Vitamin A deficiency in more than 30% of children in some Middle Eastern and African countries

The regions with the highest prevalence of Vitamin A deficiency (VAD) in children are Sub-Saharan Africa and South Asia.

Globally, an estimated 190 million preschool-aged children suffer from VAD. The World Health Organization (WHO) classifies VAD as a "severe public health problem" in any population where the prevalence exceeds 20%. In the hardest-hit regions of Africa and South Asia, prevalence rates frequently exceed 40–50%.

1. Regional Prevalence Overview

The following chart compares the estimated prevalence of Vitamin A deficiency among preschool children (6–59 months) by major region. [1]

  • Sub-Saharan Africa: Has the highest prevalence rate (~48%), driven by limited dietary diversity and high rates of infectious diseases (measles, diarrhea) that deplete Vitamin A stores.
  • South Asia: Follows closely (~44%), with significantly high absolute numbers due to population density in India, Pakistan, and Bangladesh.

2. Countries with the Highest Rates

While data availability varies by year and survey methodology (e.g., serum retinol testing vs. dietary recall), the following countries consistently report alarmingly high VAD rates in recent epidemiological reviews (2020–2024).

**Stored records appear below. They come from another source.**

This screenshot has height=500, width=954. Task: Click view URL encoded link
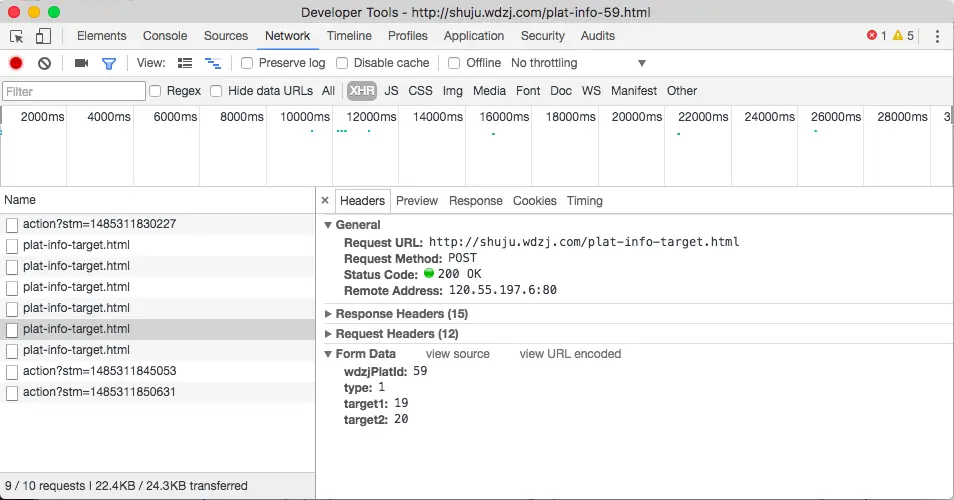[x=570, y=354]
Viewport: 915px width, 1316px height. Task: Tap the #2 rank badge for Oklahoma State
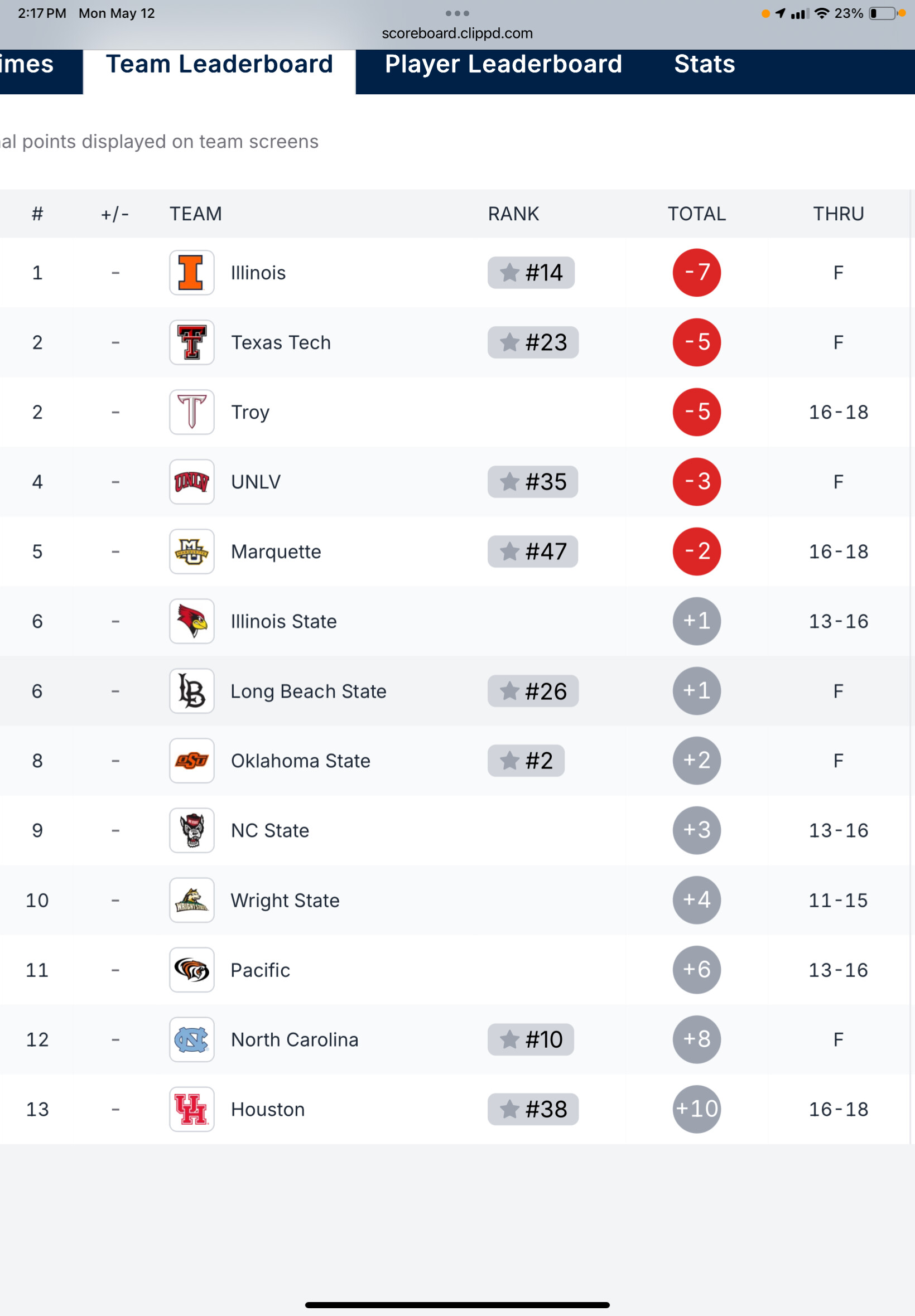526,761
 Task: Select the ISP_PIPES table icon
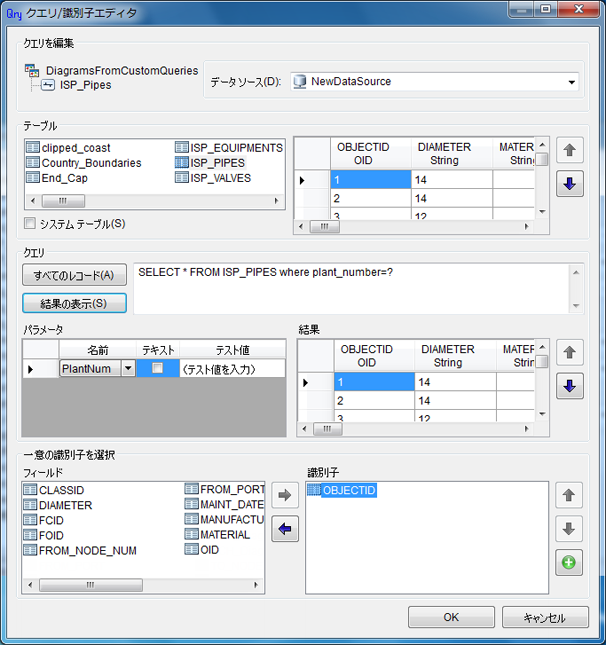pos(182,163)
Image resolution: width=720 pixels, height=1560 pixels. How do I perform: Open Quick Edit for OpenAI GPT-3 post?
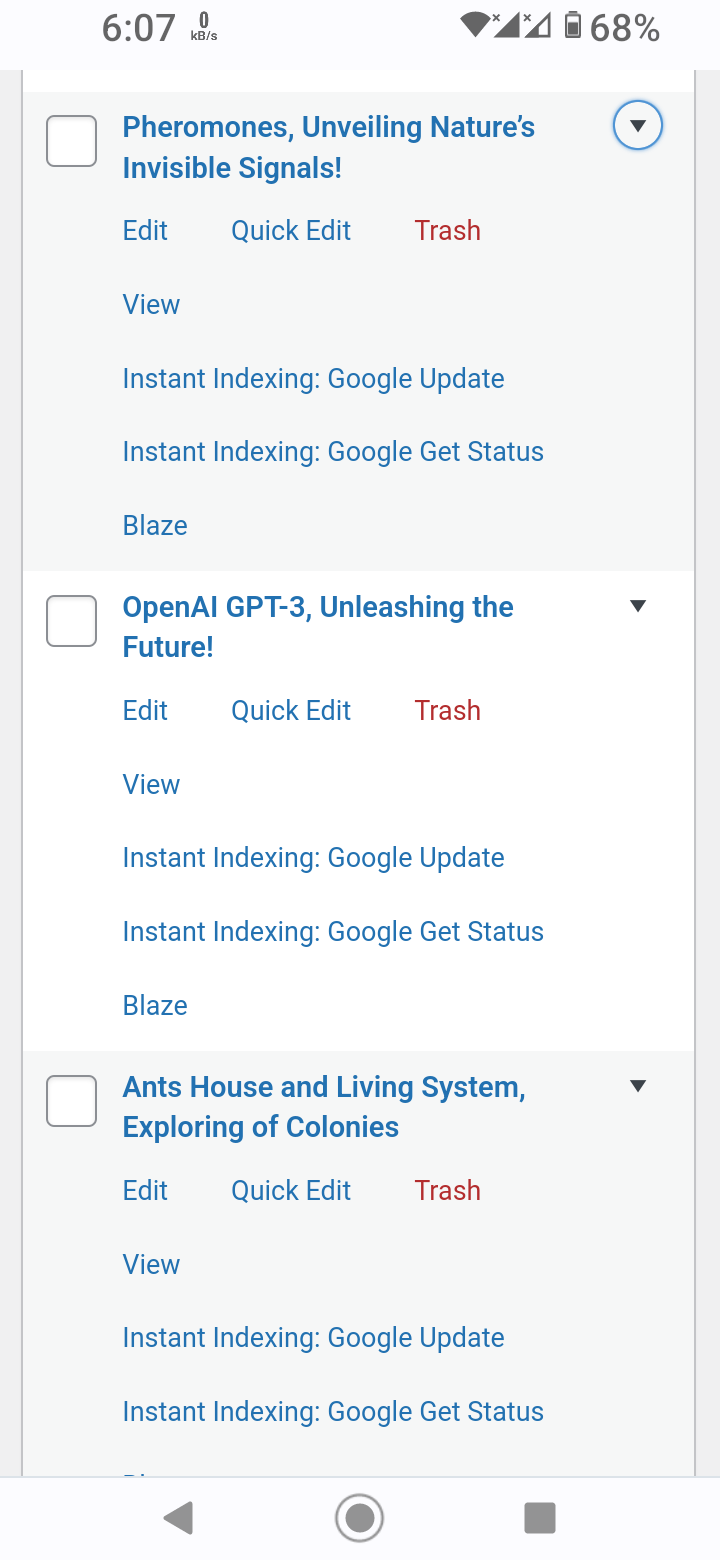pyautogui.click(x=291, y=711)
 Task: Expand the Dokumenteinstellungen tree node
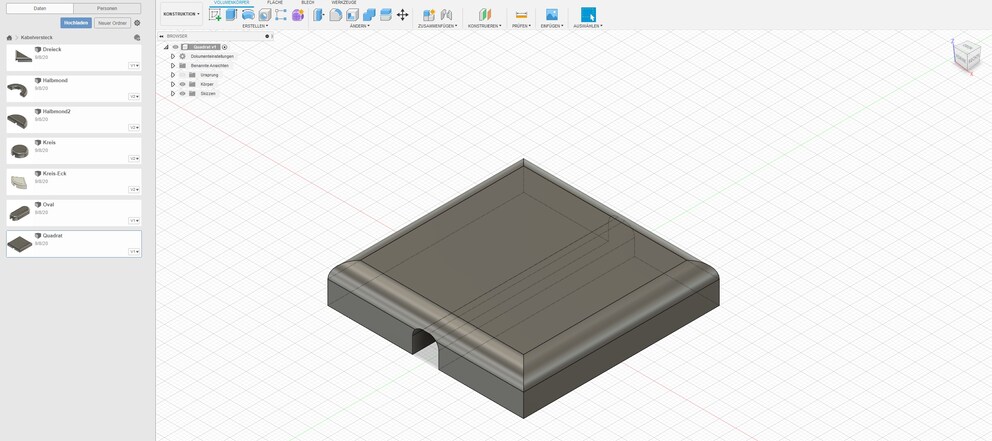pyautogui.click(x=173, y=56)
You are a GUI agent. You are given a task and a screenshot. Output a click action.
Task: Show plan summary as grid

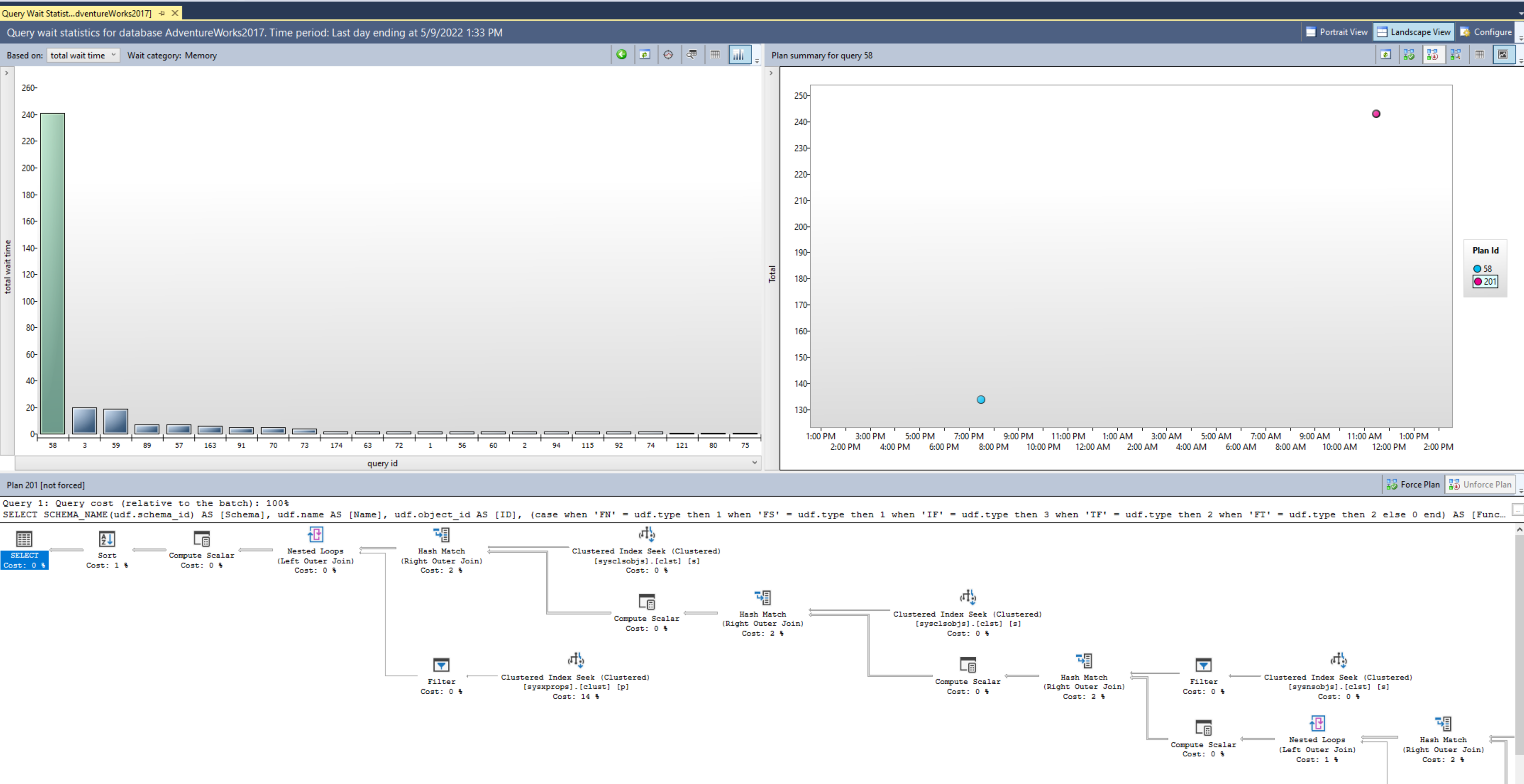pyautogui.click(x=1480, y=54)
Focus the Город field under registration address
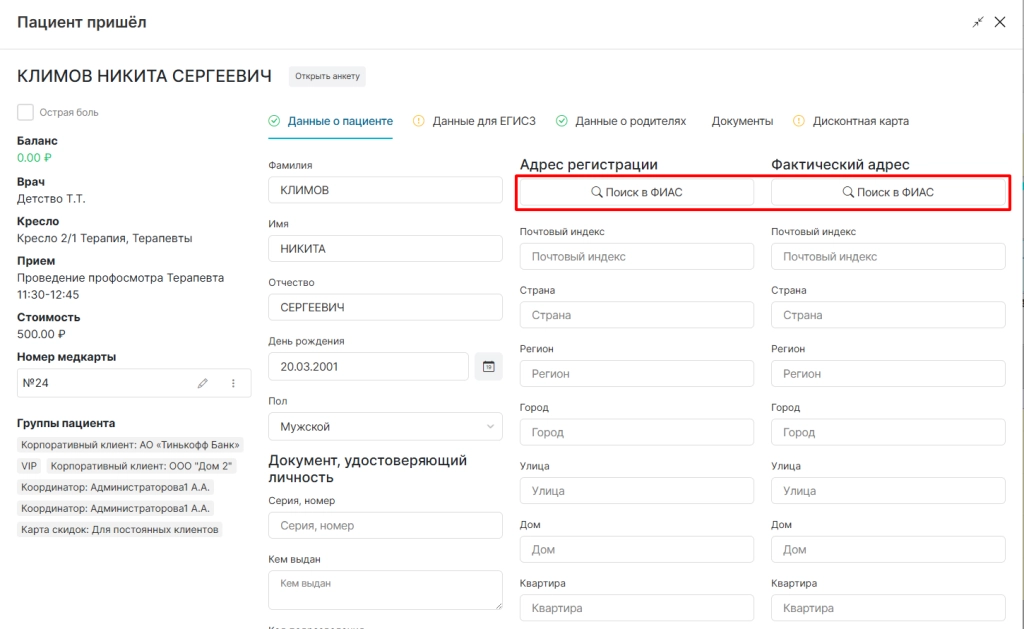 tap(637, 432)
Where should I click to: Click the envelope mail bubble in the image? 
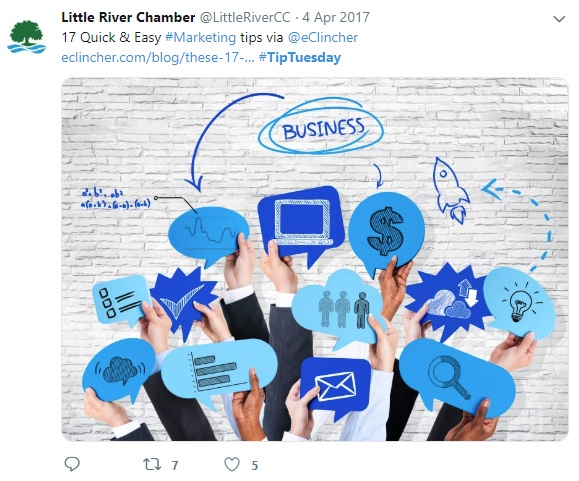[335, 386]
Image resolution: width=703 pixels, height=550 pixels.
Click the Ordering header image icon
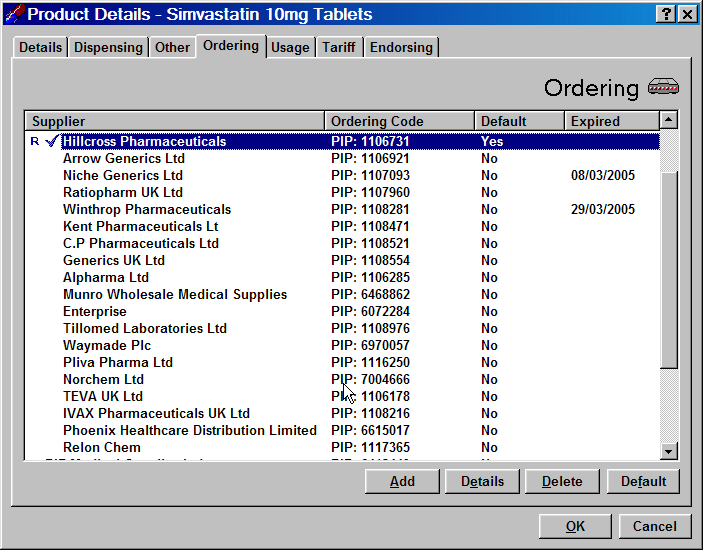[663, 87]
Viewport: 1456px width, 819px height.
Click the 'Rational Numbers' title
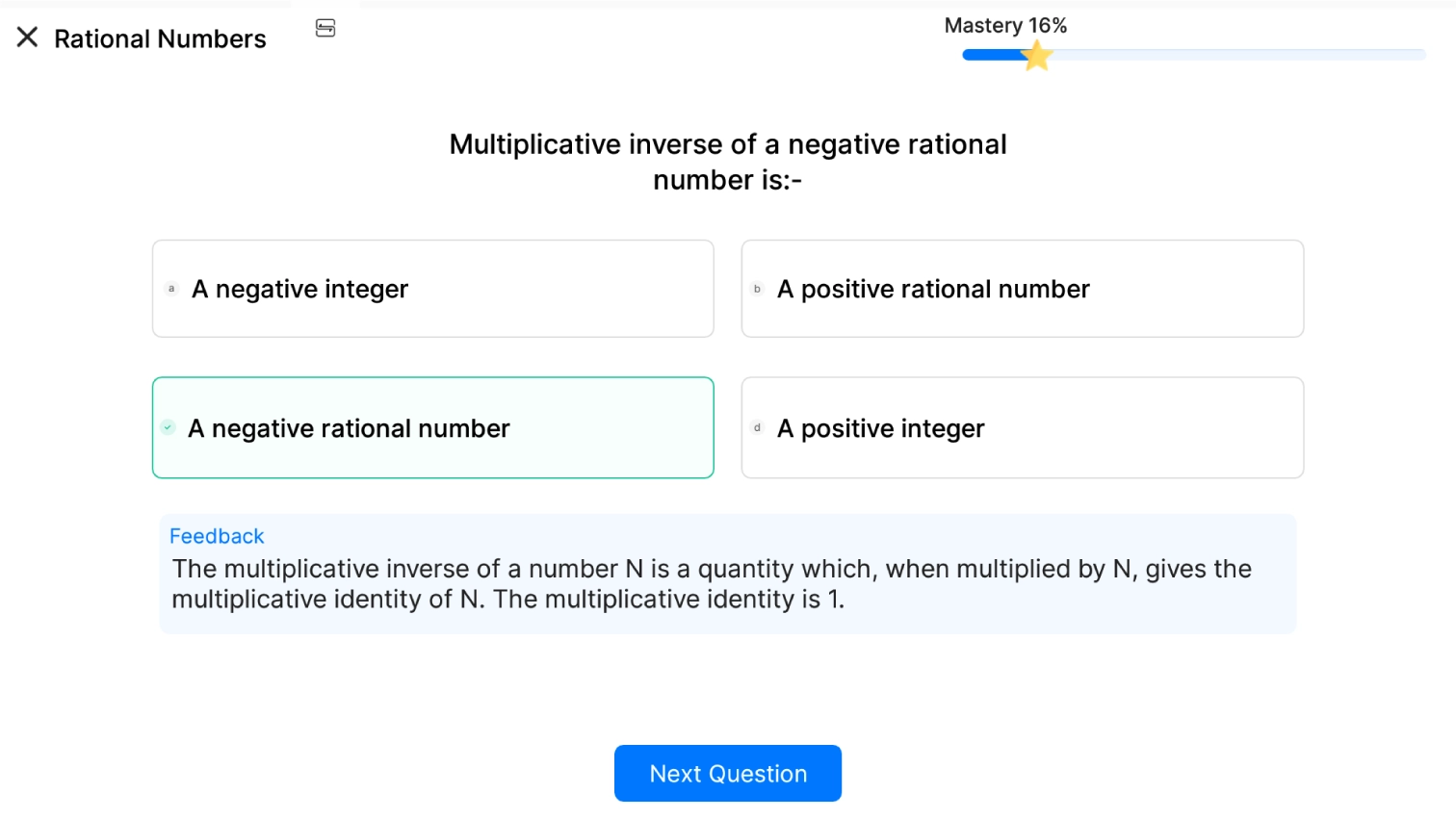click(160, 38)
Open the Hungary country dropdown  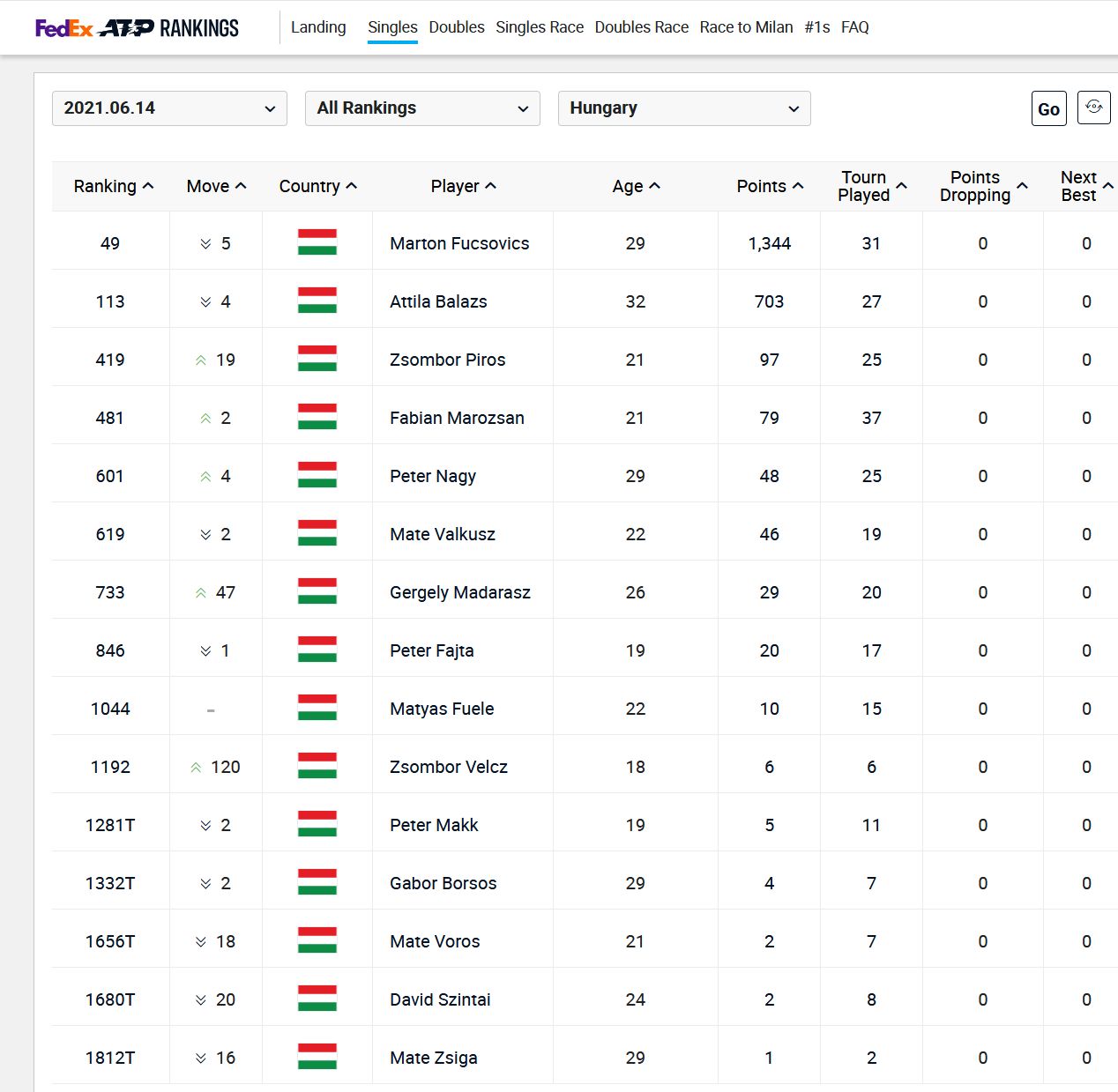click(683, 108)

Country Prevalence / Risk (%) Notes & Context
Mozambique 71.2% Among the highest recorded rates in recent reviews[2].
Zambia 56.0% Persistent severe public health problem despite supplementation efforts[2].
Afghanistan 49.3% High food insecurity contributes to severe widespread deficiency[2].
Maldives 43.8% Surprisingly high rate likely linked to specific dietary patterns[2].
Somalia 33.3% "Inadequate consumption" rates are even higher (61.1%)[3], linked to chronic crisis conditions[4].
Pakistan 37.0% Prevalence varies significantly by province; affects ~63% of children in some deficiency studies[2][5].
Ethiopia ~30% Regional variation is extreme; some studies show 81.1% of children have "inadequate consumption"[6].
India 17.5% (National) Key Distinction: National average has dropped, but states like Jharkhand (43%) and Mizoram (>80% subclinical) remain severe hotspots[2][7].

Research Note: You may encounter conflicting data for Morocco. Older studies (late 90s/early 2000s) cited prevalence as high as 40.9%. However, more recent data indicates this has declined to approximately 9–22% following successful public health interventions.[8][9]

3. Critical Distinctions in the Data

As a researcher, it is important to distinguish between three common metrics used in these statistics:

  1. Biochemical Deficiency: Serum retinol < 0.70 µmol/L. This is the clinical gold standard for "deficiency."
  2. Inadequate Consumption: The percentage of children whose diet does not meet the Estimated Average Requirement (EAR). This number is often higher than the biochemical deficiency rate (e.g., Ethiopia at 81% consumption risk vs. ~30% clinical deficiency).
  3. Prevalence vs. Burden:
    • Highest Prevalence (%): African nations (e.g., Mozambique, Somalia) have the highest percentage of children affected.
    • Highest Burden (Number of Cases): India has the highest absolute number of VAD cases due to its sheer population size, despite having a lower national percentage than Mozambique.

4. Public Health Implications

In these high-prevalence regions, VAD is the leading cause of preventable childhood blindness (xerophthalmia) and significantly increases mortality risk from common childhood infections.

  • Measles & Diarrhea: VAD impairs mucosal immunity, making these infections more lethal. In turn, these infections strip the body of existing Vitamin A, creating a vicious cycle.
  • Supplementation Gaps: While programs like semi-annual "Child Health Days" (delivering high-dose Vitamin A capsules) have reduced mortality, coverage is inconsistent. For example, supplementation coverage in the DRC is estimated at only 53%, leaving nearly half the child population vulnerable.[5]

Recommendation for Further Research: If you are investigating association data, look for recent "Micronutrient Forum" reports or DHS (Demographic and Health Surveys) datasets, which often provide the raw granular data for specific sub-regions (like the disparity between Indian states).